Among these affected companies, SMEs have been identified as the most vulnerable, but they are not necessarily always aware of it. Attacks against SMEs increased by 53% in 2021 compared to the previous year, yet almost half of SMEs think they are too small of a target to be attacked. Meanwhile, half of them have already been victims of attacks.

The consequences of these attacks can be severe, handicapping these companies in both the short and long term. Beyond the damage caused by the attack itself, such as the loss of sensitive data or intellectual property, there are many other negative ramifications.

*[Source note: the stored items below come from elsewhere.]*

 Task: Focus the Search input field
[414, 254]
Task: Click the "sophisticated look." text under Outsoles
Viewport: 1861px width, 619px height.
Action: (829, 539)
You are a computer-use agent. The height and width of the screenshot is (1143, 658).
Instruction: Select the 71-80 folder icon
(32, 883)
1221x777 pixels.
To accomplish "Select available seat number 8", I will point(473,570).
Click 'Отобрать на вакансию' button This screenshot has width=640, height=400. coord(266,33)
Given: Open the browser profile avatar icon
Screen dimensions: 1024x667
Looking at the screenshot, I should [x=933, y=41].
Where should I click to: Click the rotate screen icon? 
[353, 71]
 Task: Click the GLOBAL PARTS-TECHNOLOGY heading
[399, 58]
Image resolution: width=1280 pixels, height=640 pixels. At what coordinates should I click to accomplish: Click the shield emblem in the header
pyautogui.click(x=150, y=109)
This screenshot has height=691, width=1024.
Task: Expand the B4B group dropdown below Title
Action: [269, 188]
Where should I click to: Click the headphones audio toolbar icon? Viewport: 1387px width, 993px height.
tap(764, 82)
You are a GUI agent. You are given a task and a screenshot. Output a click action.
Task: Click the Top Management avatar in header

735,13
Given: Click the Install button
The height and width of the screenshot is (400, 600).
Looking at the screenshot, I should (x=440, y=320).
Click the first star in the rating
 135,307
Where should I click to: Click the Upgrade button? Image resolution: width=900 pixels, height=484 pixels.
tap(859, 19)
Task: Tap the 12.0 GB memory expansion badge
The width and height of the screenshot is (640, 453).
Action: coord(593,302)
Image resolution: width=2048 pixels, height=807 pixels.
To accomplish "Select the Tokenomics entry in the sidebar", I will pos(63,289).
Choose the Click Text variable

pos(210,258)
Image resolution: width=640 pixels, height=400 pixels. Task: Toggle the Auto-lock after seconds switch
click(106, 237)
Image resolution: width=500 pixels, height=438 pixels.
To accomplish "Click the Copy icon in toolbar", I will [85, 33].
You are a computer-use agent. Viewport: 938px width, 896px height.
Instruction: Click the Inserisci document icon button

For starters, an attack can result in the degraded performance or even the total unavailability of an SME’s website, which makes any digital interaction with its prospects or customers impossible. Then there is the loss of time and the drop in productivity that affects employees who are deprived of their work tools and/or have to quickly manage an unprecedented crisis situation.

Last but not least, there is the broken customer trust and damage to the reputation of the company, which can lead to a loss of revenue, or even the complete closure of the company.

No SMEs are immune to these attacks, whether it’s a cluster of school districts in Texas, or a printing company with several hundred employees outside Denver, Colorado.

In this context, it is interesting to note the high vulnerability of sites managed with CMS (Content Management Systems) such as WordPress, even though they are widely used by SMEs. Easy to use, requiring little or no special knowledge in website development, CMSs offer the perfect solution to small businesses looking to have a quick online presence (blog, showcase site, contact form, etc.), at a lower cost. But this convenience comes with some potential pitfalls.

Websites managed with WordPress are 39 times more prone to attacks than other websites. Moreover, plugins—those tools that allow you to add extra features to websites—have an impact on the vulnerability of the CMS. For every five plugins installed on a website, the risk of attack is almost doubled. That’s because plugins can easily be infected by a bot or malware, offering a backdoor to access the site’s data.

The continuing growth of bots

If SMEs are already ideal targets for hackers based on the above factors, their risk profile has only increased based on the new ways these attacks are carried out.

We have gone from attacks carried out in a manual and targeted way to more sophisticated attacks, some of which are totally automated. The main culprits behind huge numbers of attacks today are bots, pieces of code generated by hackers that perform repetitive tasks.

While manual, targeted attacks are less numerous, they are also more dangerous because the hacker usually attacks a very specific target. But don’t get us wrong: Bots can cause plenty of problems.

This tool can become an ultra-powerful vector, because bot automation multiplies the strength of an online attack, essentially industrializing attacks in a way never seen before. Thus, hackers have a whole new arsenal at their disposal, allowing them to carry out various types of attacks, from simple email phishing aimed at stealing passwords, to distributed denial of service (DDoS) attacks, a technique that involves overwhelming a service/website’s servers to make it unresponsive or unavailable.

The numbers don’t lie. In 2021, SMEs received 5.5 times more visits from bots than from real internet users. That’s more than 2,300 visits per week per website. Thanks to a single bot, a hacker can reach thousands of IP addresses. Additionally, according to a study conducted by CyberArk (2022), 68% of bots have already had access to sensitive data and assets. This trend is expected to continue with the rapid development of new technologies based on AI. Attacks will therefore intensify, and their sophistication will only continue to grow.

In the future, it will be increasingly difficult to differentiate between human and bot traffic. Beyond the implementation of traditional tools to counter them, such as updating certificates and automating cybersecurity systems, it is up to SMEs to take the bull by the horns.

In that regard, tools like the cybersecurity planning tool offered by the Federal Communications Commission (FCC) and  the cyber resilience review self-assessment tool offered by DHS are a step in the right direction.